All those factors are set to shape his four-year tenure, as NATO fights its Afghan war, looks for a more predictable relationship with Russia and struggles to agree who should join the alliance next.

Afghanistan is set to dominate Fogh Rasmussen’s tenure, as it did that of his predecessor, Dutch former foreign minister Jaap de Hoop Scheffer.

The mission is not only NATO’s biggest ever, it is far and away its bloodiest: over 1,000 Western troops have died since the alliance began operations in the “Graveyard of Empires”.

The bulk of the casualties have been suffered by just a handful of countries whose troops are posted in the war-torn south: the US, Britain, Canada, the Netherlands and Denmark.

The Dutch are expected to pull out of Afghanistan next year, while Canada is debating a 2011 pull-out. Britain’s role is also under fire at home after 22 soldiers were killed in action in July alone.

If they go, few other NATO states are likely to replace them.
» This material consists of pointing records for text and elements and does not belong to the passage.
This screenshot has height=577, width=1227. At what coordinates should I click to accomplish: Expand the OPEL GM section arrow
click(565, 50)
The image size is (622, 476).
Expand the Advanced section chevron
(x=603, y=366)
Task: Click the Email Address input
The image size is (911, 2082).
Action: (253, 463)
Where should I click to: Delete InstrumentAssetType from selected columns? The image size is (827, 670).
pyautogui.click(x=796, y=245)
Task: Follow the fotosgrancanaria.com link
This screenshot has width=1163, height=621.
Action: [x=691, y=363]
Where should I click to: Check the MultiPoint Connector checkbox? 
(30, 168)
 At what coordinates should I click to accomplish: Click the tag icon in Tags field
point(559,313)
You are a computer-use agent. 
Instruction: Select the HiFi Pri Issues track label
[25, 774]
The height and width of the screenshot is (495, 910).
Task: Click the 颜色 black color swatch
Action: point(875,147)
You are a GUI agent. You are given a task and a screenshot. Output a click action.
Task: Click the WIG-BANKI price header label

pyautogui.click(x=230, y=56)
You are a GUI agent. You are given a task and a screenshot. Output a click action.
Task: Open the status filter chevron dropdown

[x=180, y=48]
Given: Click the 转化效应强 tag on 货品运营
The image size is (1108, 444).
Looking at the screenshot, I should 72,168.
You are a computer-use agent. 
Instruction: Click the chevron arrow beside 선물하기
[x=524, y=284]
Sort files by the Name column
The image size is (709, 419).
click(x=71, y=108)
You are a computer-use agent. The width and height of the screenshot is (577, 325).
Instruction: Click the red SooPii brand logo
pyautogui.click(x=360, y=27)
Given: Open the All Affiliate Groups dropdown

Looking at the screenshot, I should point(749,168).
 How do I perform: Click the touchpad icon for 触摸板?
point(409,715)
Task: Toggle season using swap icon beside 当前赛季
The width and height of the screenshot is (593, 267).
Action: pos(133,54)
Some, such as the Baltic states, lack the manpower; others, such as France, Germany and Italy, who have the resources, are unwilling to send troops into a combat zone which has already cost so many lives.

That leaves Fogh Rasmussen with the task of shoring up NATO support for the mission, while preventing any repetition of earlier bitter accusations of unfair burden-sharing between members.

Divisions also remain within NATO over the question of alliance enlargement and its relationship with Russia – two issues which have become inextricably entwined.

NATO leaders at a summit in April 2008 agreed that Georgia and Ukraine would join the alliance at an unnamed point in the future.

The agreement was meant to keep the peace between members who wanted to see the former-Soviet republics join as soon as possible, such as the US, Britain and Poland, and those who warned that such a move would enrage Russia, such as Germany and Italy.

But Russia’s invasion of Georgia a year ago, and its gas rows with Ukraine, have made Eastern relations a hot topic once again, with some members calling for closer ties with Moscow, and others accusing the Kremlin of trying to build a sphere of influence in Europe.

Fogh Rasmussen therefore faces the unenviable task of trying to forge alliance agreement on how to deal with the former-Soviet trio.

He will also have to find a new balance of power between NATO’s heavyweights, the US, Britain, France and Germany, after France rejoined the alliance’s military command after a 40-year absence.

And he will have to do all that while he tries to impose his own vision on NATO’s future, with insiders saying that he will push to make the organisation more efficient, transparent and media-savvy.

That is to say nothing of the unexpected international crises which are likely to come his way.

Whatever else awaits Fogh Rasmussen in the next four years, the future certainly looks busy for the twelfth NATO secretary general.